Oculomotor tests; In this section, while the patient follows the visual stimulus, problems, inaccuracies, or slowness from the brain to the vestibular system are evaluated.
Positional tests; The only objective symptom of vertigo is eye movements. In this section, it is recorded whether nystagmus, which is peripheric and/or central, occurs with the change of position of the head.
Caloric test (Eng Registered); The external auditory canal is irrigated with cold (24˚) and hot (48˚) air and the temperature of the fluids in the horizontal semicircular channels is changed. As a result, the patient feels dizzy and nystagmus develops.

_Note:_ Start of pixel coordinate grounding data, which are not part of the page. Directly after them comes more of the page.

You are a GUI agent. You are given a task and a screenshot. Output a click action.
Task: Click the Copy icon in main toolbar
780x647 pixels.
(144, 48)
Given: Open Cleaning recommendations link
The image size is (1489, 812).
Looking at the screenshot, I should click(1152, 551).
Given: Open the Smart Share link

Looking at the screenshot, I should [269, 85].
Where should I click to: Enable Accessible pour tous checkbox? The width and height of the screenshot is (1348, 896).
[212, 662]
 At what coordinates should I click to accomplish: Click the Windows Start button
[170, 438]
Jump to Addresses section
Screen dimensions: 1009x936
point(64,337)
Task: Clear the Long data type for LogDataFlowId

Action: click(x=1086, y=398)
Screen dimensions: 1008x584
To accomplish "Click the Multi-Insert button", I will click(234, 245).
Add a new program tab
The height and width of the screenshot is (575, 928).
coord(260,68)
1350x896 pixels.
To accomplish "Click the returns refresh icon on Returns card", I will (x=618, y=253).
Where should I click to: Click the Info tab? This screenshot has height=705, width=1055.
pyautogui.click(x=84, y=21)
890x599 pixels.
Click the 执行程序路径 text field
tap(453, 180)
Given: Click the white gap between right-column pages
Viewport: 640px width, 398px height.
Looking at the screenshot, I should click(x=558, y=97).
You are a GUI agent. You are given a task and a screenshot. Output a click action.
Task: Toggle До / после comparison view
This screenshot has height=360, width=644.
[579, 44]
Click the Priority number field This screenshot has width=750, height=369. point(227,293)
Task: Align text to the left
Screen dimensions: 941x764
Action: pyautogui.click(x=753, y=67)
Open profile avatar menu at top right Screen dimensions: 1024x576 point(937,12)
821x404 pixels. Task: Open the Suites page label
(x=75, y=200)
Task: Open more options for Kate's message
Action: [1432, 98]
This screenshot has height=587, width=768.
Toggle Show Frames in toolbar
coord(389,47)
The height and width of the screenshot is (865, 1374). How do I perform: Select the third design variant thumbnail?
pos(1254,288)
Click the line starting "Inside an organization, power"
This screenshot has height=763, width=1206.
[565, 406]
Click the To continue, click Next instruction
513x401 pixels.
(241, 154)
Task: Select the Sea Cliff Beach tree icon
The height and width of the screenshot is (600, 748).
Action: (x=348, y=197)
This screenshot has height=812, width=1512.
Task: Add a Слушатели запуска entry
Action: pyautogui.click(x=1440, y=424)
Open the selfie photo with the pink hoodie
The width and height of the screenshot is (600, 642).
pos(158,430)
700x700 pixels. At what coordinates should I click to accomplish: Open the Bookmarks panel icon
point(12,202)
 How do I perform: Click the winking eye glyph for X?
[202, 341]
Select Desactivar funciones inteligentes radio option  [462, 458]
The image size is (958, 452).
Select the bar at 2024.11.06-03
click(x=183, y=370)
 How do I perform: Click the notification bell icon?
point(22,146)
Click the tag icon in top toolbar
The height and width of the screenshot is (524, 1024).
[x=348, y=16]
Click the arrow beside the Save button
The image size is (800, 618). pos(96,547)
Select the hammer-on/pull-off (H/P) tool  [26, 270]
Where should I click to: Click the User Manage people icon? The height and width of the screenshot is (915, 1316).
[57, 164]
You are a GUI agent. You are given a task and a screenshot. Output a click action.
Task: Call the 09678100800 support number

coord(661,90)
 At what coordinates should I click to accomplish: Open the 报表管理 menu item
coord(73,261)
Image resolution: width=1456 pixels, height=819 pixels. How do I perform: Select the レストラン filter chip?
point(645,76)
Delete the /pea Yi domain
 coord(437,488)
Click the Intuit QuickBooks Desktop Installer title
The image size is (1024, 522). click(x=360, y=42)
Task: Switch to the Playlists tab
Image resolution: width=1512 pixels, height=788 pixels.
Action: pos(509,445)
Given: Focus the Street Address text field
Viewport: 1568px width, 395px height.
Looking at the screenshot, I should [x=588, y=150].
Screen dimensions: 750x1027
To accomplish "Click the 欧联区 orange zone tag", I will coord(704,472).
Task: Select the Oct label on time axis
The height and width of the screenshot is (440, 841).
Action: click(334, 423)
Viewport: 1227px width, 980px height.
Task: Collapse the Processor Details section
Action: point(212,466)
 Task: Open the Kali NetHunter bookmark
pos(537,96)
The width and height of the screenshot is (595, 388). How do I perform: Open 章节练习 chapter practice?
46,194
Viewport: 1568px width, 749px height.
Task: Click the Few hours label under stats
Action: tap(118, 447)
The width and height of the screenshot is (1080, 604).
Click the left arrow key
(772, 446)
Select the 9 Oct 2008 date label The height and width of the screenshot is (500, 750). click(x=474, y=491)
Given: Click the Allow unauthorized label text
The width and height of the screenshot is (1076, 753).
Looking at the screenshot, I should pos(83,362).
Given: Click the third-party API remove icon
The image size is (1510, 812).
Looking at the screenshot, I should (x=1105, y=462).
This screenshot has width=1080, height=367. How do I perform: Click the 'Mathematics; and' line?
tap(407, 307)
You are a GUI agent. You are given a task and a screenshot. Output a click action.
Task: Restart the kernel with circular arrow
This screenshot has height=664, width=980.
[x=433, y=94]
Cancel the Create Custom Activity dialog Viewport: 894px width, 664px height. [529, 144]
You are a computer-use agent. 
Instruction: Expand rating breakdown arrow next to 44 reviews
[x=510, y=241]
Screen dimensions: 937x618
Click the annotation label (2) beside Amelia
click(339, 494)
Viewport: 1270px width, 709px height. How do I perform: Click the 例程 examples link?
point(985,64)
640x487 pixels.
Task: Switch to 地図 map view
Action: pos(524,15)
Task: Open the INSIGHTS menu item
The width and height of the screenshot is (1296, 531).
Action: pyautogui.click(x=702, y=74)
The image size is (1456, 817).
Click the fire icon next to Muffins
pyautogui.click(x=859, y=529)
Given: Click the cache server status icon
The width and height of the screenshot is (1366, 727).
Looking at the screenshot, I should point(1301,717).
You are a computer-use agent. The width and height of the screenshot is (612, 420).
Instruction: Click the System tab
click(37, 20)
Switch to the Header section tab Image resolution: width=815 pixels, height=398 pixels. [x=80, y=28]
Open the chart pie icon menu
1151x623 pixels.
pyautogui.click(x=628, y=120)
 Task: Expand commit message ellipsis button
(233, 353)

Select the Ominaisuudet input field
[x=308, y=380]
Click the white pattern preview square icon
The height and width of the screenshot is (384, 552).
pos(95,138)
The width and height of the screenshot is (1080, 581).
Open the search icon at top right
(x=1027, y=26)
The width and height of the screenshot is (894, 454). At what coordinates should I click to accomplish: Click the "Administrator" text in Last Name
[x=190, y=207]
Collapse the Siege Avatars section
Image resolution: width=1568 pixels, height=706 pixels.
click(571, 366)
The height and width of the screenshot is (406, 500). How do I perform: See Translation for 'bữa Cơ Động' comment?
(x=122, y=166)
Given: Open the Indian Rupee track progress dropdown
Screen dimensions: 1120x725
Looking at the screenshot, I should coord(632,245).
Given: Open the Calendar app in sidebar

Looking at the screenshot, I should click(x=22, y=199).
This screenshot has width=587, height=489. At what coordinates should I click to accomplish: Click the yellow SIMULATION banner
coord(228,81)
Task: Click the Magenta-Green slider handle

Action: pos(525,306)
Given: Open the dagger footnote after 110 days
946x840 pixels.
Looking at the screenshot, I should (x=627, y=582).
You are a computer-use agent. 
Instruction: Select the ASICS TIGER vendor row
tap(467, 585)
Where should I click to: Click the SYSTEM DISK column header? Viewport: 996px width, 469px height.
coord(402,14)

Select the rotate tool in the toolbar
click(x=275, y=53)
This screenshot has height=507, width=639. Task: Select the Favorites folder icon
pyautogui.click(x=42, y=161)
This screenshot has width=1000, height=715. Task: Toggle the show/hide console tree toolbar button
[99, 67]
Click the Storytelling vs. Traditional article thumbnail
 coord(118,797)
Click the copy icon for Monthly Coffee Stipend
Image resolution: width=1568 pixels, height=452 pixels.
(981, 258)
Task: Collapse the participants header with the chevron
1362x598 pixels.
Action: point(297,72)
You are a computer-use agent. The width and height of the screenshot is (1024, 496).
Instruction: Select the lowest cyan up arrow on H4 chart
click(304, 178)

This test gives us information about both labyrinths (is there unilateral or bilateral loss of function?) and central compensation.
What is Video Head Impulse Test (vHiT)?
It is a technological device developed in recent years. With vHiT, the vestibular-ocular reflex (VOR) of each semicircular canal is evaluated separately. Normal VOR gain is close to 1.0. This rate will decrease in patients with unilateral vestibular loss (less than 0.7).
What is the Vestibular Evoked Muscle Potential (VEMP) Test?
In particular; It is used in the differential diagnosis of semicircular canal dehiscence, Meniere's disease early stage, and otolith organ-induced vestibular dysfunctions. In the presence of the third window in the cochlea, VEMP thresholds decrease, latencies shorten, and response amplitude increases. In otolith organ-induced vestibular dysfunctions, latency is prolonged, the amplitude is reduced, and asymmetry occurs between the two ears. In Meniere's disease, loss of response is observed on the affected side. However, airborne responses are more affected than bone-delivered responses.